Papara Summer
Marcus's mom had gone full wellness influencer over the summer. The kitchen counter looked like a pharmacy aisle — bottles of vitamin D, zinc, magnesium, and some sketchy probiotics that smelled like a gym bag left in the sun. Every morning, Marcus had to choke down handful of pills while his mom filmed it for her 'Teen Wellness Journey' TikTok series.
"You'll thank me when you're my age," she'd say, adjusting her ring light.
Marcus would thank her when he could eat pizza again without a lecture about inflammation.
The worst part was the papaya. His mom had decided it was a 'superfood' and bought three crates of them from some farm stand. They sat in the kitchen like orange alien eggs, mocking him every time he opened the fridge.
"Just try it, sweetie," she pleaded, slicing into one. The smell hit him — somewhere between a dirty sock and a melon that had given up on life.
His sister Maya took one bite and immediately fake-gagged for dramatic effect. Their dad managed to escape to work early every morning, the coward.
But Buster, their golden retriever mix, was having none of it. Marcus had seen that dog eat literally everything — shoes, homework, an entire birthday cake that fell on the floor. Yet when Marcus's mom offered him a piece of papaya, Buster gave him a look that said, 'Bro, I literally can't even with your family.'
That was when Marcus knew: if the creature who'd eaten a bees' nest wouldn't touch papaya, neither should he.
His friends thought this was the funniest thing ever. Chloe started texting him 'papaya check?' as a joke whenever they hung out. Ryan called it 'the great rebellion of 2024' and made TikTok edits of Buster dramatically rejecting the fruit.

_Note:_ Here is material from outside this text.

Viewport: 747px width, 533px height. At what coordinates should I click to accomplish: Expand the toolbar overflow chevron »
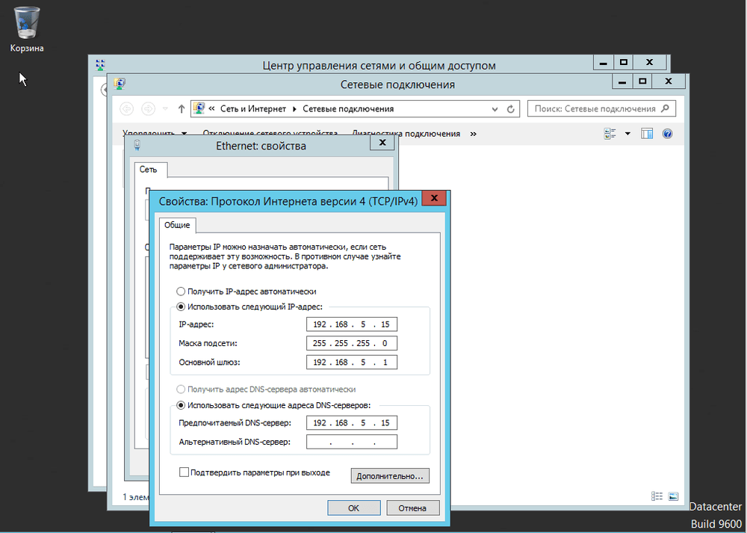(x=473, y=134)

But here's the thing about being fifteen — you find your own way to rebel. Marcus started taking his vitamins in secret, spitting them out when his mom wasn't looking. He learned that the papaya smoothies were actually pretty decent if you added enough berries. And he figured out that sometimes, fighting your parents' weird phases wasn't worth the energy.
By August, his mom had moved on to kombucha brewing. The papayas rotted in the compost. Buster went back to eating everything in sight. And Marcus discovered that the vitamin gummies his mom bought actually tasted pretty good.
The real superfood turned out to be learning how to pick your battles. That, and the way Buster would rest his head on Marcus's knee whenever the wellness nonsense got too intense. Some dogs just got it.